Now restored, visitors to this picturesque location can play medieval games, following clues through a natural labyrinth. For those after a slightly spookier experience, Château de Bridoire also offers haunted house evenings – check the website for more details.

Château de Hautefort

This famous citadel high over the Auvézère was the fief of the Lastours, whose baron Gouffier de Lastours fought in the First Crusade alongside Godefroy de Bouillon. In the early 1600s the castle was rebuilt as a palace in the Loire style by François de Hautefort, first Marquess of Hautefort in 1614.

Château de Hautefort Dordogne
© Emily Marie Wilson, Shutterstock

Although it survived the Revolution (as a prison), Hautefort was derelict in 1929, when the Baron and Baronne de Bastard undertook its restoration, finally finishing it in 1968. In the autumn of that same year Hautefort went up in a blaze that could be seen across half of Périgord. But after the shock of losing 39 years of work in one night, the now widowed baroness amazed everyone by simply starting all over again, completing the work by the time she died in 1999. Besides the château, the visit includes the panoramic terraces and the immaculate French gardens, the park, and vegetable garden of heritage vegetables; seeds are for sale in the shop.

Château de Puyguilhem

The region of Périgord claims to have 1,001 châteaux; of that number, the most splendid is arguably this Renaissance jewel. Built in 1524 by the first president of the Parlement of Bordeaux, Mondot de la Marthonie, its roof-line forest of richly carved dormers and chimneys is just as impressive when viewed from within – it looks like the hull of a ship.
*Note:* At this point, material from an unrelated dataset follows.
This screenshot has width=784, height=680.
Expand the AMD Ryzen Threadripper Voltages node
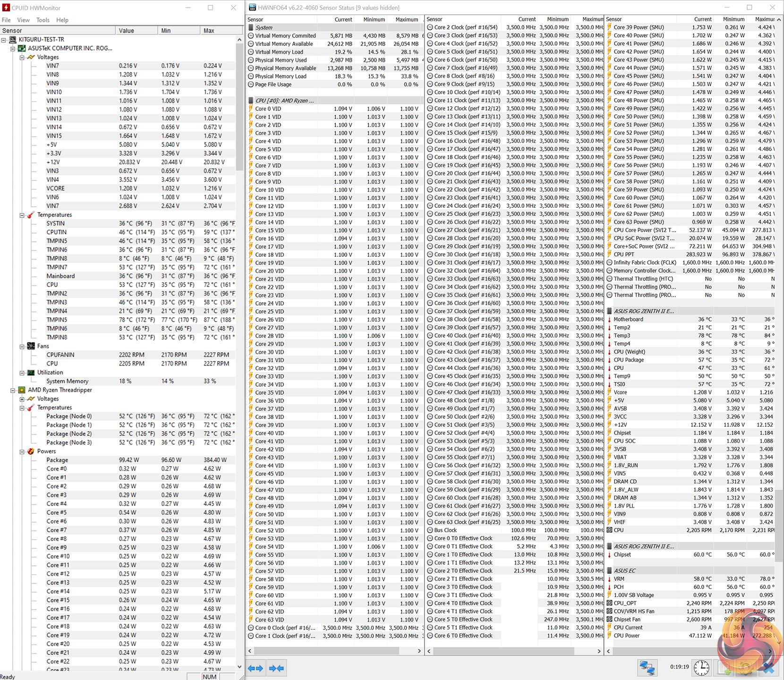pos(22,399)
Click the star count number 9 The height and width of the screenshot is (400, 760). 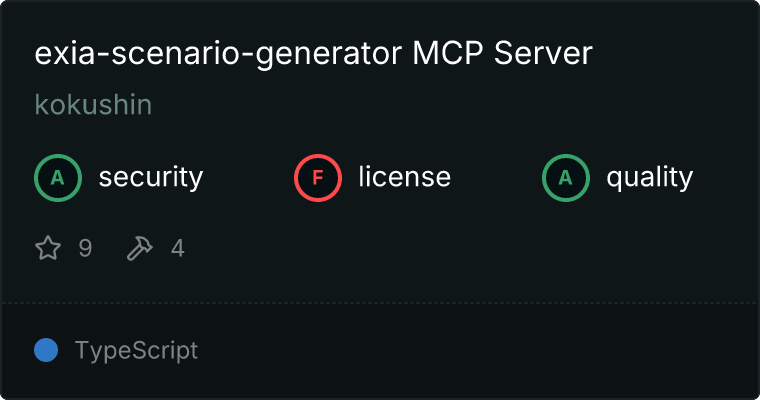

Château de Puyguilhem Dordogne
© Juliofsanguino, Wikimedia Commons

Saved from collapse in the 1930s, Puyguilhem has been refurnished with period pieces and Renaissance tapestries; the star is the chimney, sculpted with the Labours of Hercules.

Château de Commarque

Just beyond Cap Blanc up the Grand Beune valley rise the majestic, romantic ruins of the 12th–13th-century castle betrayed to and ruined by the English in the Hundred Years’ War; the elegant keep was added in the 16th century. After 400 years of abandonment a descendant of the original builders purchased the castle and opened it to visits. It’s a 500m walk from the car park through the woods. Every year it hosts new activities.

Château de Commarque Dordogne
© JGS25, Wikimedia Commons

On the cliff opposite, Château de Laussel (private) sits over the Gisement de Laussel, which produced the famous relief of the Vénus de Laussel, holding her bison horn (now in Bordeaux).